## Compito 1
Rispondi a queste domande sul testo che riguarda Nives Meroi e Romano Benet:
(a) A quale quota si trovano i due il 17 maggio 2009, e su quale montagna?
(b) Quale ottomila sarebbe stato quello per Nives?
(c) Di quali montagne sono i due alpinisti?
## Compito 2
Per favore, indica se ciascuna affermazione concorda con il testo su Nives Meroi e Romano Benet. Rispondi sì o no e cita le parole del testo che lo dimostrano.
(a) Nives decide di proseguire da sola verso la cima.
(b) Nives voleva diventare la prima donna a salire tutti i 14 ottomila.
(c) I due alpinisti hanno l'aria di chi ne sa di più.
## Compito 3
Scrivi il seguito del testo su Nives Meroi e Romano Benet a partire dalla sua ultima frase.

## Testo fornito
-------------------------

Nivers Meroi e Romano BenetIl 17 maggio 2009 Nives Meroi e il marito Romano Benet sono a 7500 metri, sull’immenso Kangchenjunga. Sarebbe il dodicesimo ottomila, soprattutto per Nives che è inciampata nella corsa femminile per le cime più alte del mondo. “Avevo addosso un malessere cui non riuscivo a dare un nome – confiderà in seguito –. Accumulavo gli Ottomila nel mio stile per diventare la prima donna capace di salirli tutti e 14, eppure il disagio rimaneva. Ora so cos’era: anch’io facevo parte del grande spettacolo, anch’io cercavo gli sponsor e avevo accettato quella gara”. Ci pensa la vita a risolvere il disagio, e lo fa nel modo più drastico e tragico perché Romano sta male. L’uomo che non è mai stanco e sembra nato per l’alta quota, improvvisamente si mostra debole. Non ce la fa più. Lei deve scegliere: lasciarlo dov’è, provare a salire in cima da sola e riprenderlo al ritorno, oppure scendere con lui alla quota dove stanno le persone malate. Seguire il record o l’amore. Nives decide di tornare indietro, e chi la conosce sa che non poteva che andare così. Non si tradisce per una cima.
I due alpinisti delle Giulie sono fatti così: o si fa per bene o non si fa, senza bisogno di scuse o spiegazioni. Per questo sono speciali, perché seguono la strada “giusta” ma non hanno l’aria di chi ne sa di più. Lo fanno per istinto, per etica e per amore, ma senza zucchero. È una cosa loro, stile innato, stile.

-------------------------

## Dati in ingresso
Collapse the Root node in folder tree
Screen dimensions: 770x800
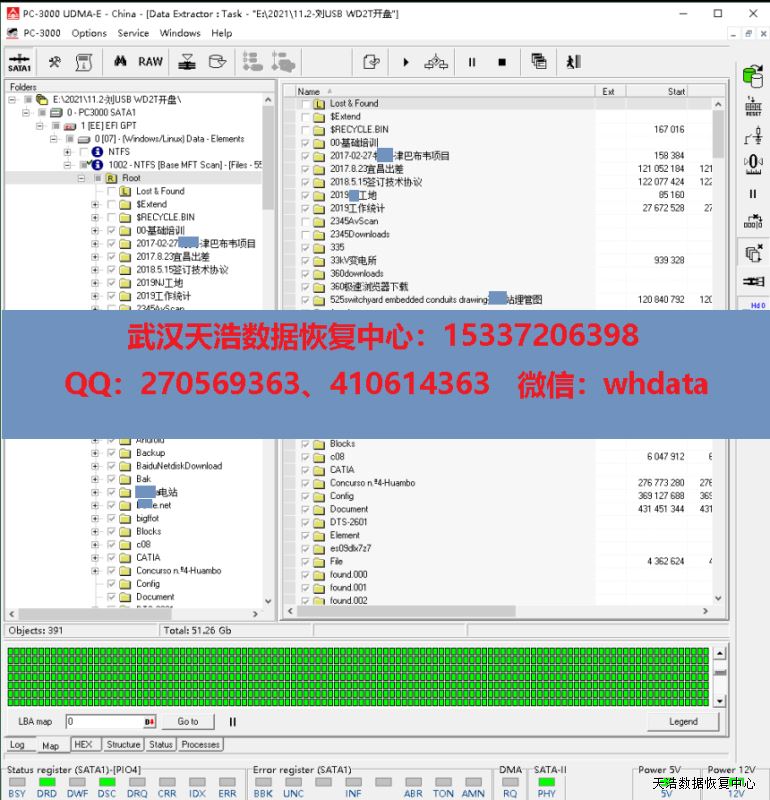pos(82,178)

-------------------------

## La tua risposta 1
(a) A 7500 metri, sul Kangchenjunga.
(b) Il dodicesimo.
(c) Delle Giulie.

## La tua risposta 2
(a) No: "Nives decide di tornare indietro".
(b) Sì: "per diventare la prima donna capace di salirli tutti e 14".
(c) No: "ma non hanno l’aria di chi ne sa di più".

## La tua risposta 3
La rinuncia
“Non ti farò aspettare” gli dice lei prima di caricarsi lo zaino e tornare giù, sapendo che probabilmente perderà la gara e gli sponsor si arrabbieranno da morire. Ma che senso ha andare in montagna se non si è liberi di scegliere? Comunque è la scelta giusta, perché il malore di Romano era il primo sintomo di una grave aplasia midollare, che negli anni seguenti – sull’Ottomila più estremo – lo costringeranno a due trapianti di midollo e a un’altalena di ansie e speranze, con la prospettiva, se gli andrà bene, di guardare le cime dal basso. E invece Romano vince la malattia, anzi la vincono tutti e due, e tornano sugli Ottomila chiudendo la serie. Non per il record, ma perché è una cosa che gli piace fare insieme, e la sanno fare al meglio. Oggi continuano a scalare su montagne quasi sconosciute, non illustri, per il gusto di sentirsi liberi.